-1

So basically I've gotten into web scraping and I've started collecting data with numbers and strings that I can't seem to separate, with this in mind, how does one see if something is greater/equal/less than something. For example 500 cars, 7000 rocket parts, etc... you get the point

Tomerikoo
  • 18,379
  • 16
  • 47
  • 61
Hussein
  • 97
  • 7

2 Answers2

1

After extracting your number strings, you convert them to integers or floats. You can then do comparison and numerical operations on them as with any other number.
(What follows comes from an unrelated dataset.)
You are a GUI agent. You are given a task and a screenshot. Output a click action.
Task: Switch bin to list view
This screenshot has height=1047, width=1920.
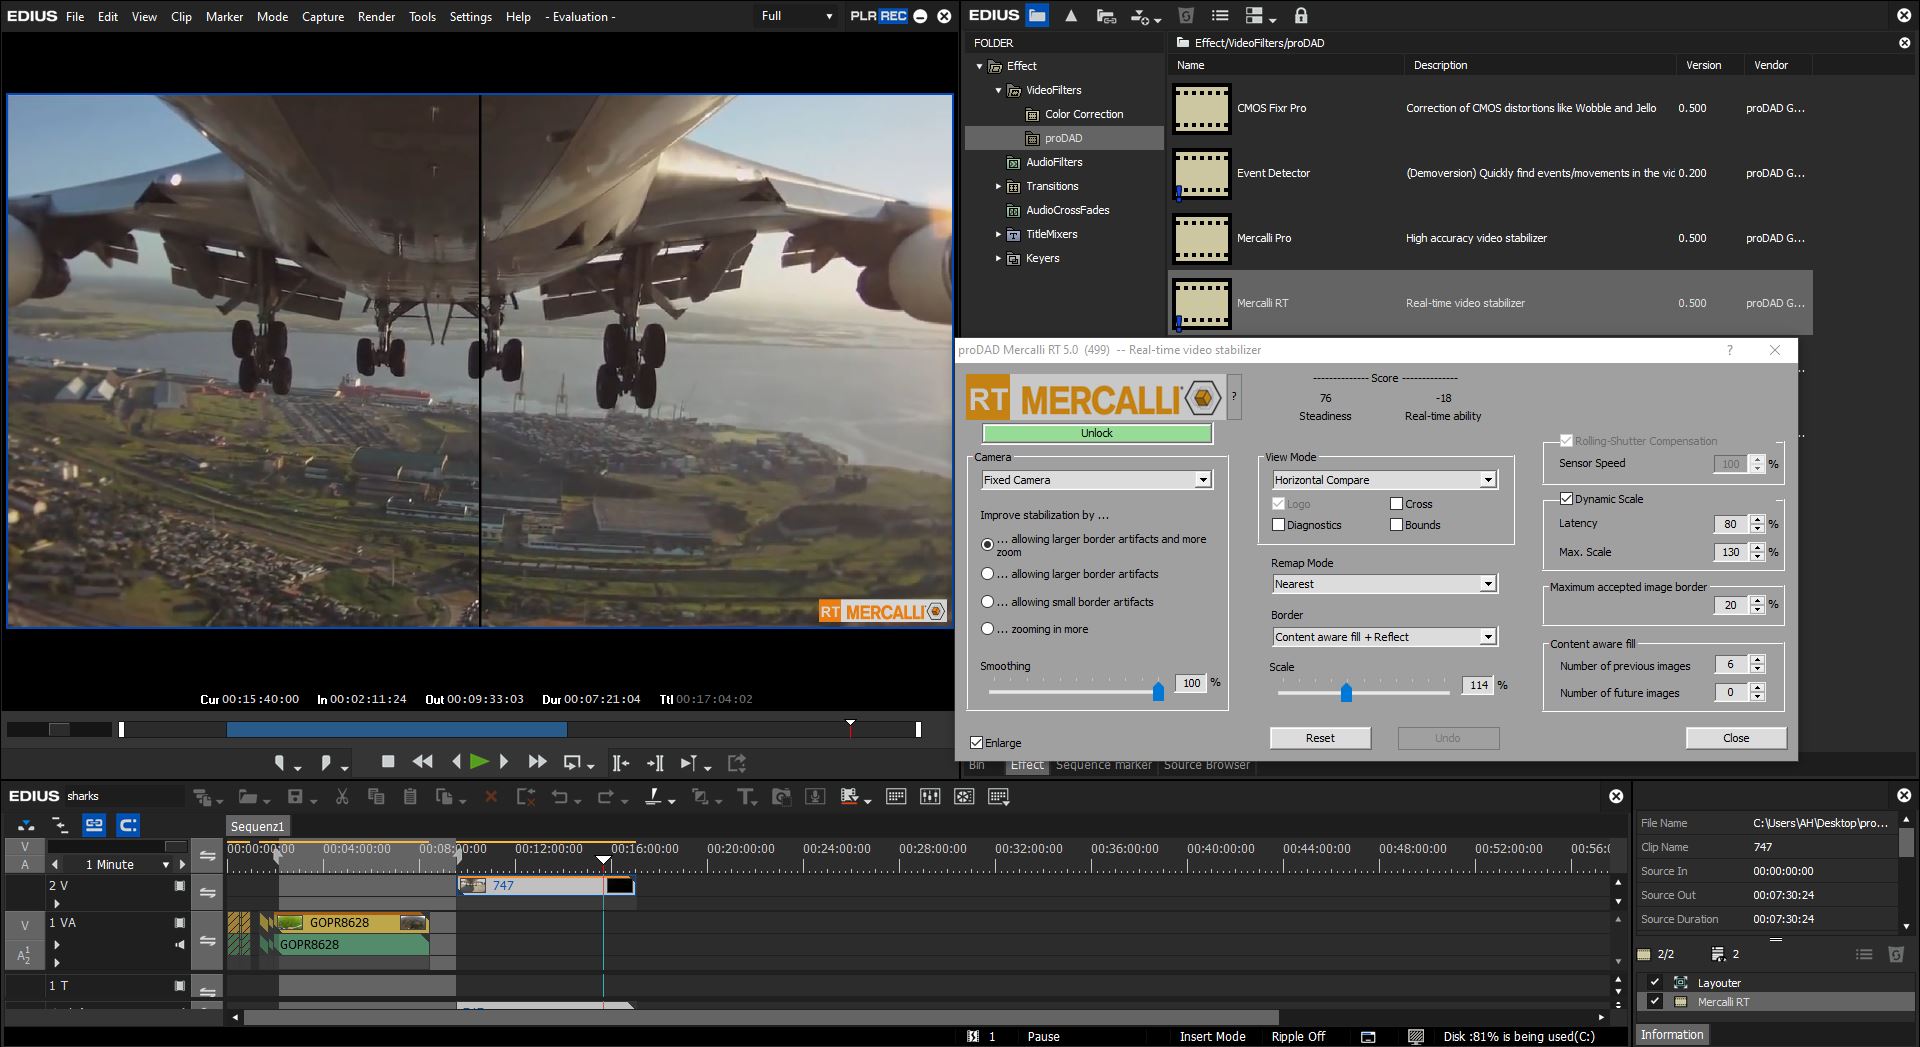(1219, 16)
As an example, the following code populates a dictionary which each item found in your text and its integer count:

sample = "For example 500 cars, 7000 rocket parts, etc... you get the point"

items = {}
for idx, word in enumerate(sample.split()):
    if word.isnumeric() and idx + 1 != len(sample.split()):
        items[sample.split()[idx + 1]] = int(word)
print(items)

Output:

{'cars,': 500, 'rocket': 7000}
Tomerikoo
  • 18,379
  • 16
  • 47
  • 61
pakpe
  • 5,391
  • 2
  • 8
  • 23
1

you can easy find numbers followed by a word like "500 cars" and extract them with regex, then , using dict comprehension, you can store them in a dictionary

import re
str = "For example 500 cars, 7000 rocket parts, etc... you get the point"
pattern = '(\d+)\s([^\s,.;]+)[^\s]*\s'
yourdict = {obj: int(num) for num, obj in re.findall(pattern, str)}
print(yourdict)

output:

{'cars': 500, 'rocket': 7000}

instead if you only want th integers you can do:

import re
str = "For example 500 cars, 7000 rocket parts, etc... you get the point"
pattern = '(\d+)\s([^\s,.;]+)[^\s]*\s'
yourlist = [int(num) for num, obj in re.findall(pattern, str)]
print(yourlist)

output:

[500, 7000]
Leonardo Scotti
  • 1,069
  • 8
  • 21